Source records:
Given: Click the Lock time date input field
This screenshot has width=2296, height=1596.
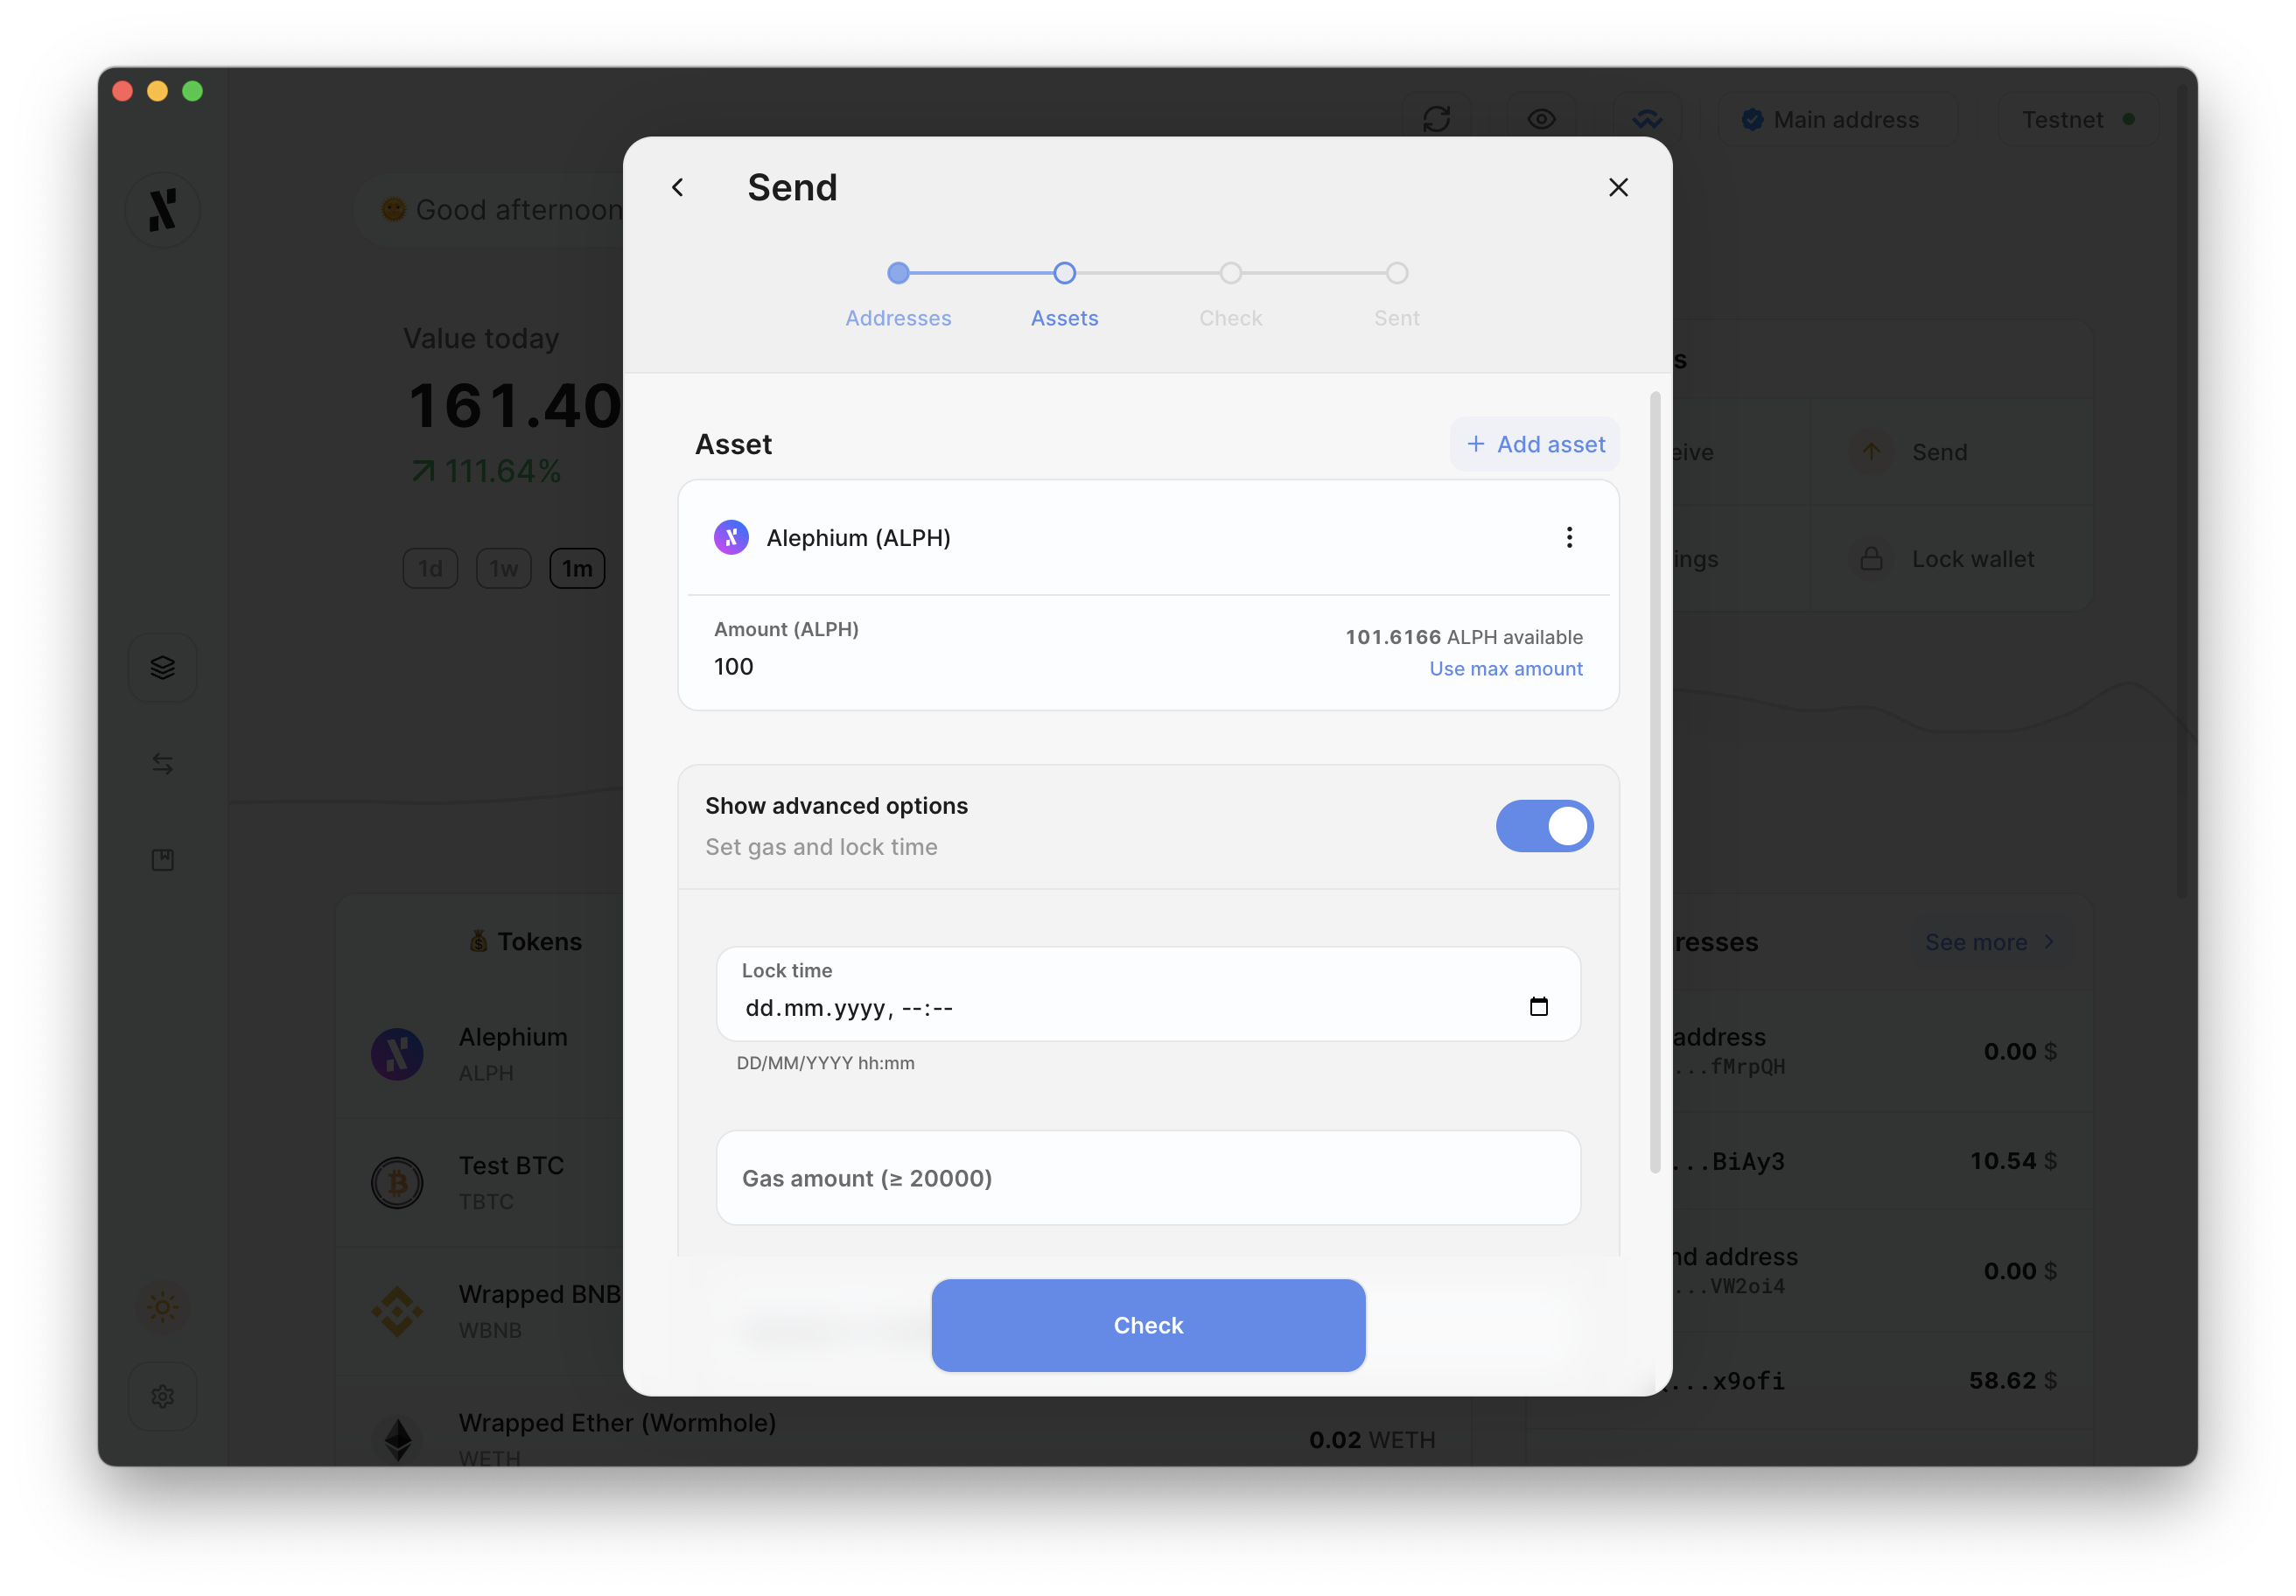Looking at the screenshot, I should (1146, 1008).
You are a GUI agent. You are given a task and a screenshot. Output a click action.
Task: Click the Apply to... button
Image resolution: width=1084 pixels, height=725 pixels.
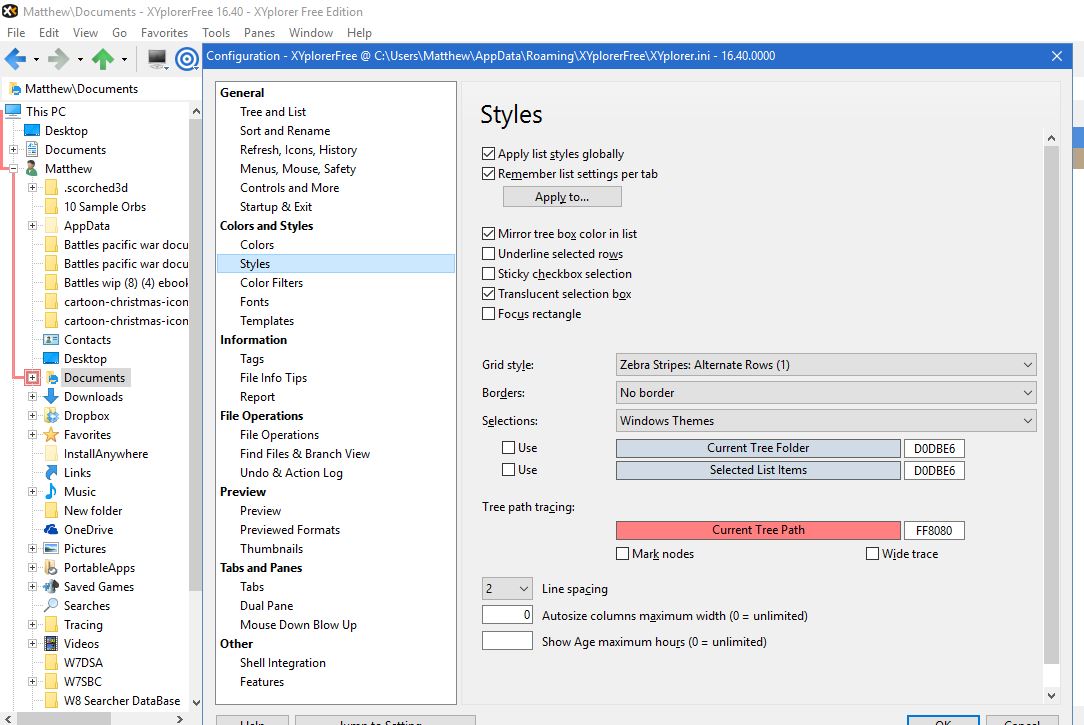pyautogui.click(x=562, y=196)
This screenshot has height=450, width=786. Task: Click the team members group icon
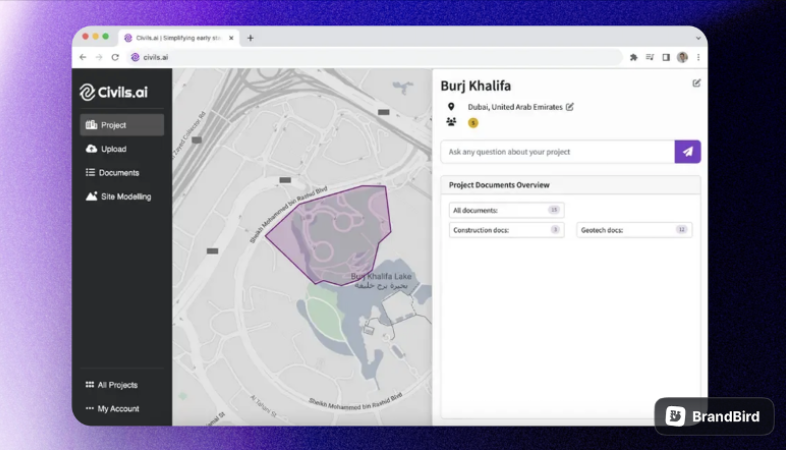tap(451, 122)
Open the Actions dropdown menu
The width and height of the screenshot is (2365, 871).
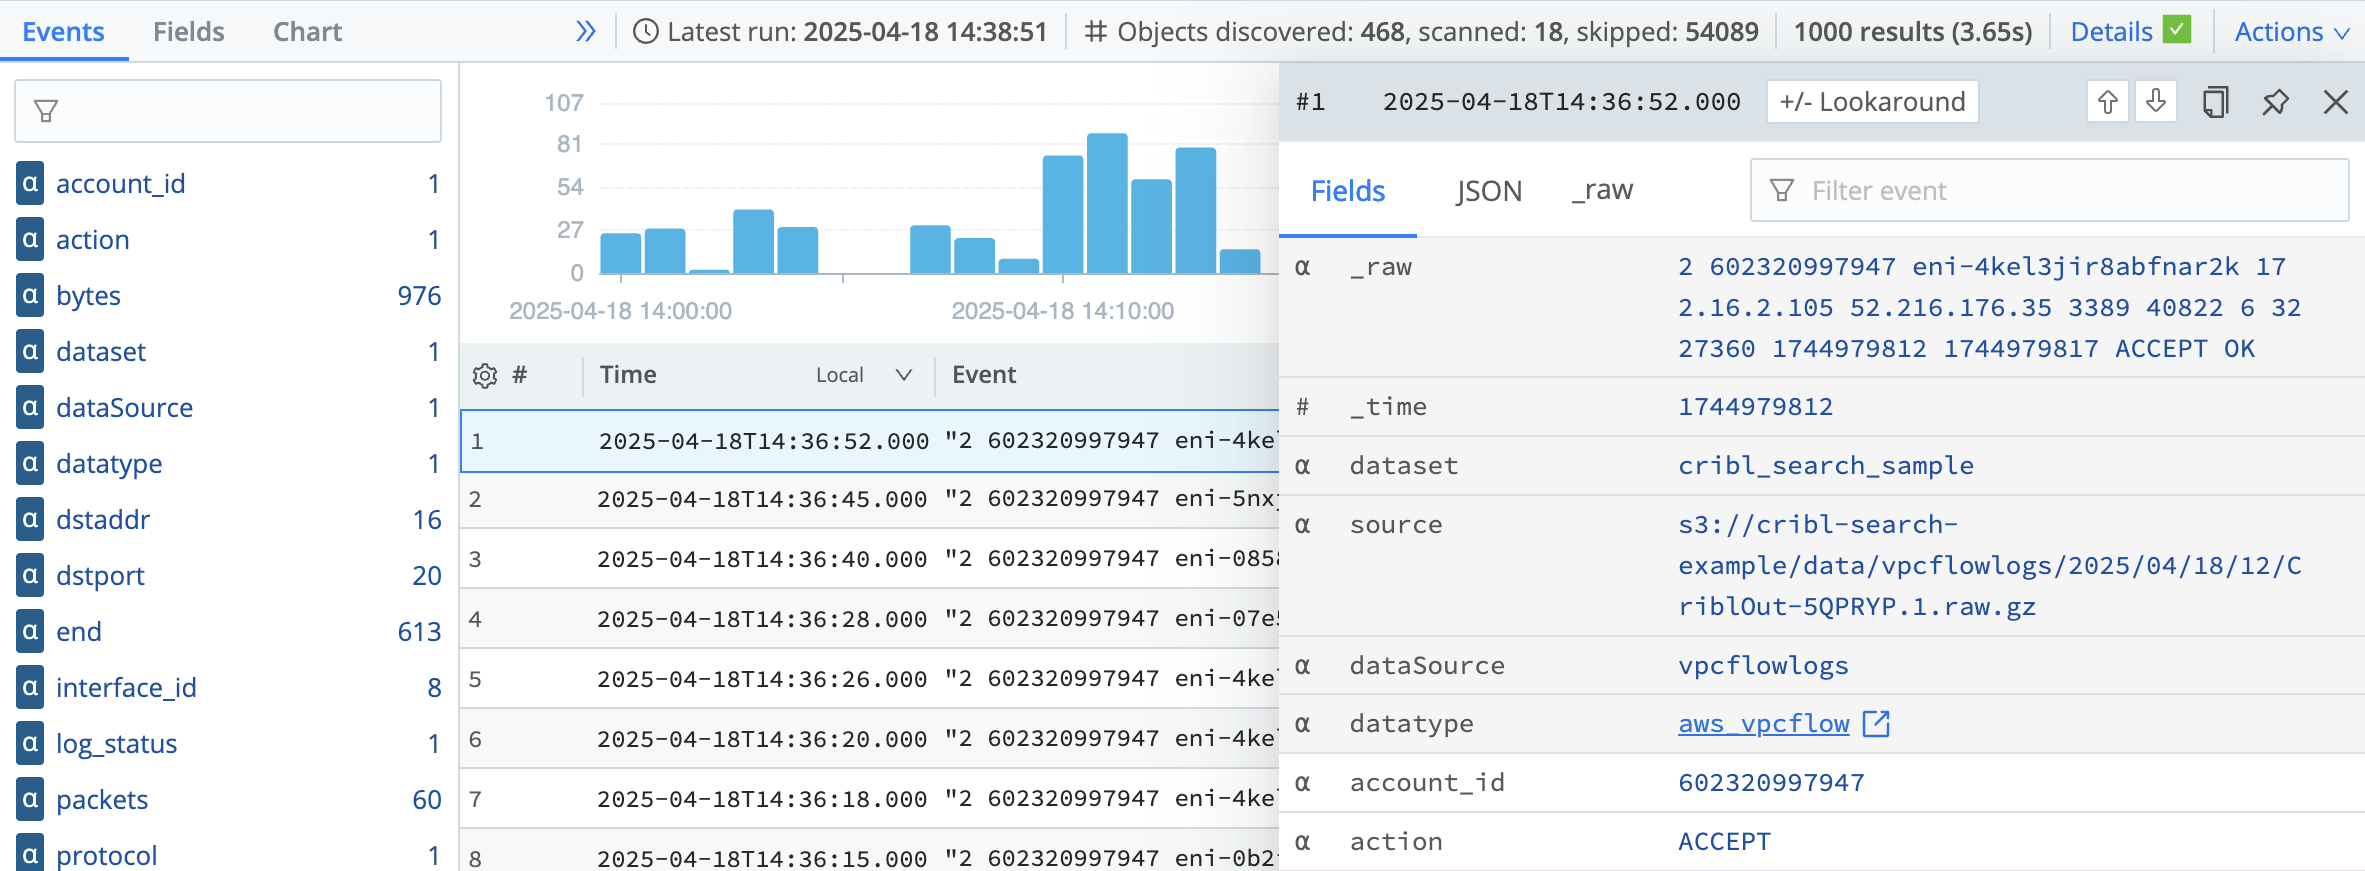2291,32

> **REQUIREMENT**:
The entries should be reproduced word for word, pictures omitted.

> **WRITTEN REPLY**:
Given: Click the Lock time date input field
This screenshot has width=2296, height=1596.
Looking at the screenshot, I should (1146, 1008).
You are a GUI agent. You are given a task and a screenshot. Output a click action.
Task: Click the Apply to... button
Image resolution: width=1084 pixels, height=725 pixels.
pyautogui.click(x=562, y=196)
This screenshot has height=450, width=786. Task: Click the team members group icon
tap(451, 122)
Open the Actions dropdown menu
The width and height of the screenshot is (2365, 871).
2291,32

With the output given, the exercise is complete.